I am having a problem reading some values from a HTML string using the HTMLAgilityPack.
The Two Items i want to read are Newspaper : 82548828 and Fish : 8545852485
But using the code i have wrote so far i can only ever get back the Newspaper item.
I suspect the XPATH i am using is not fully correct, i think the XPATH for the first loop is corrrect as this gives me back the two
I want my second loop to loop over these two items (it thinks there are 6???)

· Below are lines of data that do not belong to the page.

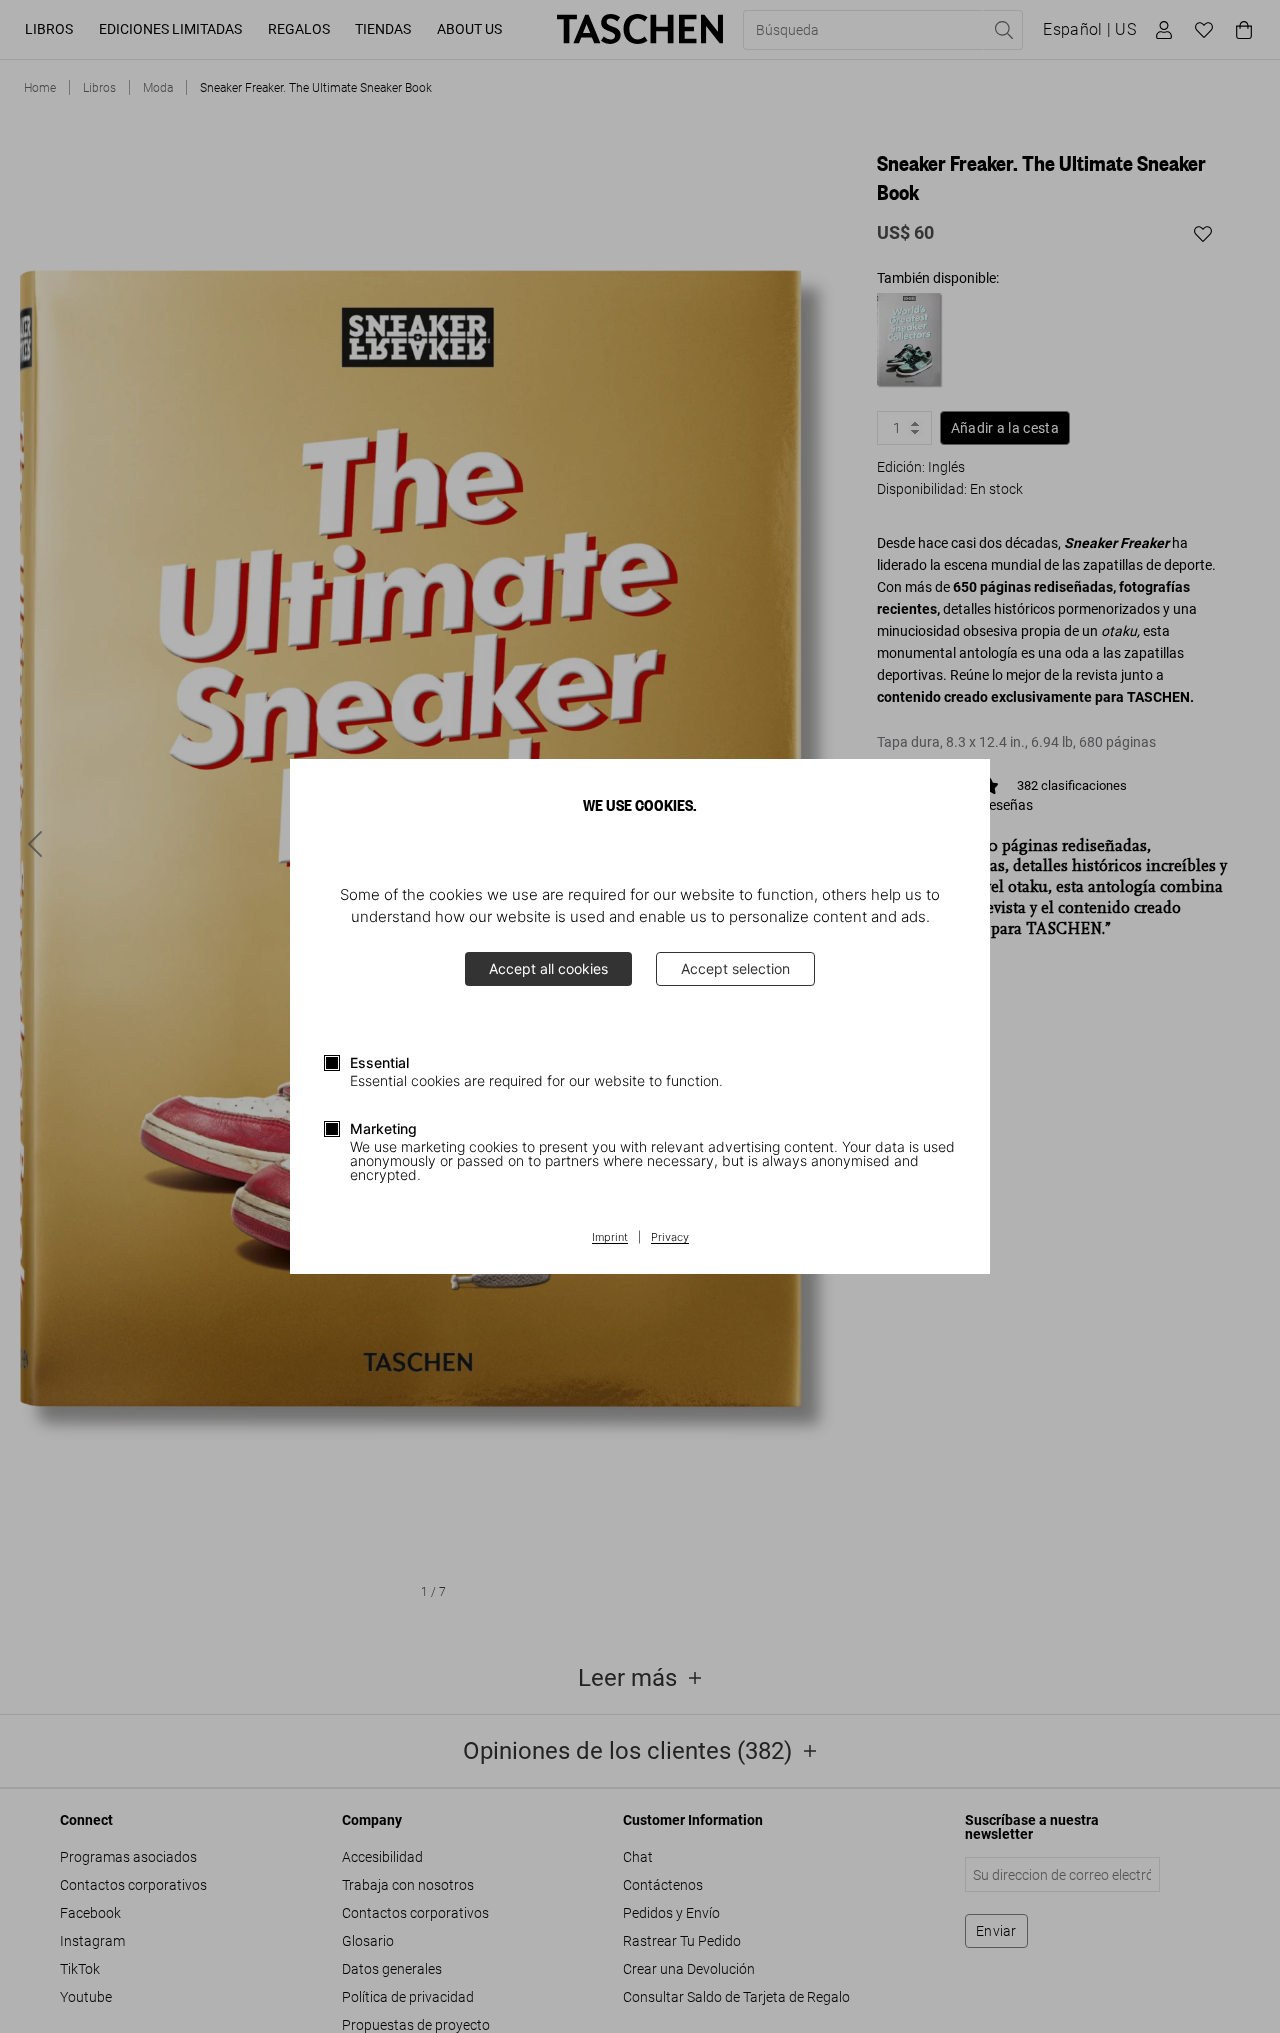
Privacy (670, 1238)
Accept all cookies (548, 968)
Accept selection (735, 968)
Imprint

Also is div2.SelectSingleNode(sXPathT); the correct way to extract the groupLabel? or is there a better way?
Thanks
Full Test Code Below
string strTestHTML = @"<div class=\""content\"" data-id=\""123456789\"">" +
" <div class=\"m-group item\">" +
" <span class=\"group\">" +
" <a href=\"javascript:void(0);\">" +
" <span class=\"group-label\">Newspaper </span>" +
" <span class=\"group-value\">82548828</span>" +
" </a>" +
" </span>" +
" <span class=\"group\">" +
" <a href=\"javascript:void(0);\">" +
" <span class=\"group-label\">Fish </span>" +
" <span class=\"group-value\">8545852485</span>" +
" </a>" +
" </span>" +
" </div>" +
"</div>";
//<div class="content" data-id="123456789">
string sNewXpath = "//div[contains(@class,'content') and contains(@data-id, '" + "123456789" + "')]";
//<div class="m-group item">
string sSecondXPath = "/div[contains(@class,'m-group item')]";
//<span class="group"
string sThirdXPath = "//span[contains(@class,'group')]";
string sXPathT = "//span[contains(@class,'group-label')]";
string sXPathO = "//span[contains(@class,'group-value')]";
HtmlAgilityPack.HtmlDocument Doc = new HtmlDocument();
Doc.LoadHtml(strTestHTML);
foreach (HtmlNode div in Doc.DocumentNode.SelectNodes(sNewXpath + sSecondXPath))
{
foreach (HtmlNode div2 in div.SelectNodes(sThirdXPath))
{
var vOddL = div2.SelectSingleNode(sXPathT);
var vOddP = div2.SelectSingleNode(sXPathO);
string GroupLabel = vOddL.InnerText.Trim();
string GroupValue = vOddP.InnerText.Trim();
}
}
EDIT:
Worked out why i was getting 6 items back in the forloop
sThirdXPath was : string sThirdXPath = "//span[contains(@class,'group')]";
should be:
string sThirdXPath = "//span[@class='group']";
Still trying to find the right way to interrogate the HTMLNode contained in div2 to find the values of interest. I assume it needs XPath to match iinside the current node, not HTML document wide.
Updated HTML Sample:
<div class="content" data-id="123456789">
<div class="m-group item">
<span class="group">
<a href="javascript:void(0);">
<span class="group-label">Newspaper </span>
<span class="group-value">82548828</span>
</a>
</span>
<span class="group">
<a href="javascript:void(0);">
<span class="group-label">Fish </span>
<span class="group-value">8545852485</span>
</a>
</span>
</div>
</div>
<div class="content" data-id="987654321">
<div class="m-group item">
<span class="group">
<a href="javascript:void(0);">
<span class="group-label">Bread</span>
<span class="group-value">82548828</span>
</a>
</span>
<span class="group">
<a href="javascript:void(0);">
<span class="group-label">Milk </span>
<span class="group-value">8545852485</span>
</a>
</span>
</div>
</div>
In the above example what is the correct XPATH to access Just Bread and Its Value and Milk and its Value. I assume i need to filter on data-id="987654321 in the XPath?